MATERIAL FEATURES & APPLICATIONS FOR INDUSTRY
BACKGROUND
Molybdenum disulfide (MoS2) and tungsten disulfide (WS2) are semiconducting analogs of famous graphene. Especially MoS2 is used in the industry already now, as a catalyst for oil desulfurization reaction (multi-billion industry) and as an additive in lubricants (multi-million industry). But it is also believed that thanks to the remarkable physical, chemical, optical and mechanical properties, the material will find use in future industries. Many excellent scientific groups across the globe are working to convert this vision to reality. Currently, there is a significant research interest here. Noteworthy, MoS2 can be found in nature as a relatively abundant mineral – molybdenite, which is a scalability resource.
OUR METHOD
We were the first to discover a way to significantly improve the properties of natural MoS2 by introducing perfect and highly controllable edges in the material. These edges follow the crystallographic axes of the material and thus form perfect hexagonal nanostructures. Based on this we formed a start-up company and filed a patent application. In a sense, we have invented a way to convert a standard MoS2 into a ”composite” MoS2 where useful properties of edges are combined with useful properties of planes in the same material.
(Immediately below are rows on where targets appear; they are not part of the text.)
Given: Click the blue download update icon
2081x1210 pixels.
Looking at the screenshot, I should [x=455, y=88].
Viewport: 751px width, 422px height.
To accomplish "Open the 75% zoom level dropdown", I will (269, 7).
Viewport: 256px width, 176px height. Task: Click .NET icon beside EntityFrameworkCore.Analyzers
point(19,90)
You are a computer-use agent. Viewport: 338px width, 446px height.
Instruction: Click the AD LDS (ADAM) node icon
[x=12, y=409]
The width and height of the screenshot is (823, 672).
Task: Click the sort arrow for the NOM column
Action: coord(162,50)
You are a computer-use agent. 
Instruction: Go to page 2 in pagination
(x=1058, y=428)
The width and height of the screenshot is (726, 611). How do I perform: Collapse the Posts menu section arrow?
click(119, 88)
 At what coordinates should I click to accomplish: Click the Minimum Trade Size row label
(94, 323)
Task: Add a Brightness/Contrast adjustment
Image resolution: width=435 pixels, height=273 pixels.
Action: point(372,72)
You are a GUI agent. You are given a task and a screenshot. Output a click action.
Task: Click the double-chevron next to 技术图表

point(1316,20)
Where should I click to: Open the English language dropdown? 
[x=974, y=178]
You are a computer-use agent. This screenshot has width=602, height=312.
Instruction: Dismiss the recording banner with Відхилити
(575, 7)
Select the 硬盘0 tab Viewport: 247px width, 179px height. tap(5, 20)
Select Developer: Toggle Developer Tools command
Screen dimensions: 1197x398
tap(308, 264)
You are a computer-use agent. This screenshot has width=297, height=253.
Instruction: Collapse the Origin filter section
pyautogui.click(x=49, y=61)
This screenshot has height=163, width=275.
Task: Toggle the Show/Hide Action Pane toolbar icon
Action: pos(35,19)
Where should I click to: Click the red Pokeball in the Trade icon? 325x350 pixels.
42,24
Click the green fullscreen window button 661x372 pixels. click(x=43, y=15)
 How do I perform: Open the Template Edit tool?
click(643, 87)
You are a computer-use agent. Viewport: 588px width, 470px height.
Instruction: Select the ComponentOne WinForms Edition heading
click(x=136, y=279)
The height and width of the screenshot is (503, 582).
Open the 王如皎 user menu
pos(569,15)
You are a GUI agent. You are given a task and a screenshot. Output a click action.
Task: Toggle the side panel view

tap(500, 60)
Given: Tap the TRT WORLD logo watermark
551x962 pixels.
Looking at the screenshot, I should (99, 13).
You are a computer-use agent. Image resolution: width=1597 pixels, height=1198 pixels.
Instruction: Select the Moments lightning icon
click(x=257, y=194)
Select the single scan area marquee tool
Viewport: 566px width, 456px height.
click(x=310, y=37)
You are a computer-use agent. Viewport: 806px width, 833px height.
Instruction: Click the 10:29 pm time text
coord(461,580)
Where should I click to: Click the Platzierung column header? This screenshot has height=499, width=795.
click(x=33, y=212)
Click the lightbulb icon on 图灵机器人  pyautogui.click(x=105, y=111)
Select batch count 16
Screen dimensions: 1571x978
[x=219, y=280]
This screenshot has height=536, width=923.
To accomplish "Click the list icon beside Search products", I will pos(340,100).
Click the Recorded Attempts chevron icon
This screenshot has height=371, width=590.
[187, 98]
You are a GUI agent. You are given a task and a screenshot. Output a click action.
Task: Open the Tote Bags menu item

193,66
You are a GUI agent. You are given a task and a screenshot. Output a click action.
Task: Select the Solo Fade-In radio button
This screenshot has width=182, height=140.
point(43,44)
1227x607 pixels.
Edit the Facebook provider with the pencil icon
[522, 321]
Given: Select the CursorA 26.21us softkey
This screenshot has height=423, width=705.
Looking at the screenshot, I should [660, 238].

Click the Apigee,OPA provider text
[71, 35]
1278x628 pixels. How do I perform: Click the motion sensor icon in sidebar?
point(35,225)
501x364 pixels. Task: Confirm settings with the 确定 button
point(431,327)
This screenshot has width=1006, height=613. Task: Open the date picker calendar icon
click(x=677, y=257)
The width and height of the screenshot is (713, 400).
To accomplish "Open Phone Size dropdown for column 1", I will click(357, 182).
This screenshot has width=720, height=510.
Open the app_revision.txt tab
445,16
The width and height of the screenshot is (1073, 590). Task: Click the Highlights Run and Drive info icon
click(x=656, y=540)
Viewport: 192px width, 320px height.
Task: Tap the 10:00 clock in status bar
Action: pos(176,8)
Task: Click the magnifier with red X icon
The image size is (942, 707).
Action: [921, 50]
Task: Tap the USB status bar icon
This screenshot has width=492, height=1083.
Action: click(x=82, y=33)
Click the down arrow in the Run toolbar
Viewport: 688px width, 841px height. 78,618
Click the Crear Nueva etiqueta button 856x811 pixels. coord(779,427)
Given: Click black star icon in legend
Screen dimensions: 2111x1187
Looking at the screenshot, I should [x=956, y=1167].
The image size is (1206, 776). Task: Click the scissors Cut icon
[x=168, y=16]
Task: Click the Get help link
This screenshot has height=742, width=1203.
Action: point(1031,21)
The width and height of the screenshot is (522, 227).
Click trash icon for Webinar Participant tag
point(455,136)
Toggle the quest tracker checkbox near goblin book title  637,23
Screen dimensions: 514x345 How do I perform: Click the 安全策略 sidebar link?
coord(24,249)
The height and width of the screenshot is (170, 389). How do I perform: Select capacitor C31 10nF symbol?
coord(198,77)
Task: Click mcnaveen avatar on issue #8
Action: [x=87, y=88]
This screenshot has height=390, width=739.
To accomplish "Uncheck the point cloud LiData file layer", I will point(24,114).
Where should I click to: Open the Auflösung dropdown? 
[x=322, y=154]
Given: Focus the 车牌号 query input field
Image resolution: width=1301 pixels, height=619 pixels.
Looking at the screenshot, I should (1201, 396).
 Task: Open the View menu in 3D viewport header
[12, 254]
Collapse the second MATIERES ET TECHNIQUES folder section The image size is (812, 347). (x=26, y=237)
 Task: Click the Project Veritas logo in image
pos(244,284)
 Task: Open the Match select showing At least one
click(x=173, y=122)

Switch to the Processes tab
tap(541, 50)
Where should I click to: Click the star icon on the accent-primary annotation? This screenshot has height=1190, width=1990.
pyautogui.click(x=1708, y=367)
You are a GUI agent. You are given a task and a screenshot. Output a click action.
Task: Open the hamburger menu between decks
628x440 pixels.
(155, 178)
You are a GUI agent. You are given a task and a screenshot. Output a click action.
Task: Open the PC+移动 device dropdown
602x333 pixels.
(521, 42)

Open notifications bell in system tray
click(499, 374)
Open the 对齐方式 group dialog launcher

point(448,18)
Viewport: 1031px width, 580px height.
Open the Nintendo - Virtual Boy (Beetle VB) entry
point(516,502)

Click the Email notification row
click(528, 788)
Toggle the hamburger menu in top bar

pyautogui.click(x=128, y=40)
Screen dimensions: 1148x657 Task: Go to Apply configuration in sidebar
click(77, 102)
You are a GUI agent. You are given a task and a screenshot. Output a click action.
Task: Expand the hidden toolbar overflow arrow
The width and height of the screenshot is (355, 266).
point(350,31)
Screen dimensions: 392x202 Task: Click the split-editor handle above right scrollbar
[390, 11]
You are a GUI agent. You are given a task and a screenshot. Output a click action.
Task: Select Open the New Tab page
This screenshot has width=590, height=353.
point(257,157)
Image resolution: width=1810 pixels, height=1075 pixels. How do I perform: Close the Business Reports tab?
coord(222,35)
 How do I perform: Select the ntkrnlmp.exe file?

- Since catalytic sites are located at the edges, our method allows us to significantly improve catalytic activity by exposing the edges. Moreover, since we create perfect edges of the right catalytically-relevant zigzag topology, we can convert nearly all surface of the material into a catalytically-useful area. The standard MoS2 is already known as a catalyst in photo/electrochemical water splitting (hydrogen evolution reaction), desulfurization of oil (removing hazardous sulfur-containing impurities), and electrochemical CO2 reduction to CH3OH. The catalytic activity of our perfect hexagonal MoS2 will significantly beat the standard one.
- The material is highly bendable, but at the same time mechanically strong. By introducing highly controllable ideal hexagonal holes, we can make the material impenetrable for large objects, like biopolymers, viruses, bacteria, microplastics, and alike (depending on the feature size, which we can control), but still penetrable for small molecules, like water, ethanol, oxygen and so on. The size of the holes we create can be accurately controlled from a few nanometers to tens of microns. These small features can be applied together with micro and nanofluidics.
- The material has extremely high (n>4 in the visible range) and anisotropic (no-ne>2) optical refractive index in the visible and near-infrared spectrum. By introducing nanoscale features, we can control the color of the reflected or transmitted light across the entire visible range – from blue to red. We can also create flat optics (lenses, gratings, waveguides, resonators), so-called metasurfaces, out of our material, which can affect the nanophotonics industry.
- The zigzag edges that we create are ferromagnetic and metallic, unlike the semiconducting planes. Thus, by creating an edge-plane composite, we can affect the electronic and magneto-electronic properties of the ”mesh” material, which will be entirely different from the standard one. For example, due to inclusions of symmetry-broken edge states, the new material is expected to be piezoelectric and ferromagnetic. This will in turn allow manipulating the electronic transport properties by external electric, mechanical, and magnetic fields. Yet even the standard material is believed to play a role in future electronics as MoS2 allows creating transistors smaller than Si and MoS2 photodetectors can be made in a monolayer MoS2 form. Due to nearly atomically sharp edges, our method allows creating channel width as narrow as 3 nanometer, more than 10x better than the currently reported state of the art.
- Standard MoS2 is used as a biosensor and gas sensor (NH3, NOx, SOx), thanks to the surface chemistry properties of the exposed S-bonds. Our new material exposes not only S-bonds of the basal plane but also S-bonds and Mo-bonds at the zigzag edge. This will allow us to extend the sensitivity to other gases, in particular H2, and to significantly improve the performance of existing sensors.
- The method has a high scalability potential due to the abundance of MoS2 and the wet-etching nature of our method. The material can be prepared in large quantities in colloidal solutions, sprays, and powder forms. The natural molybdenite contains a small amount of useful impurities, typically Re, Ru, Cu, and Fe. Exposing these sites by our method will greatly enhance its application potential in terms of catalysis and sensing, at the same time allowing to keep production cost low (the natural mineral is extremely cheap raw material).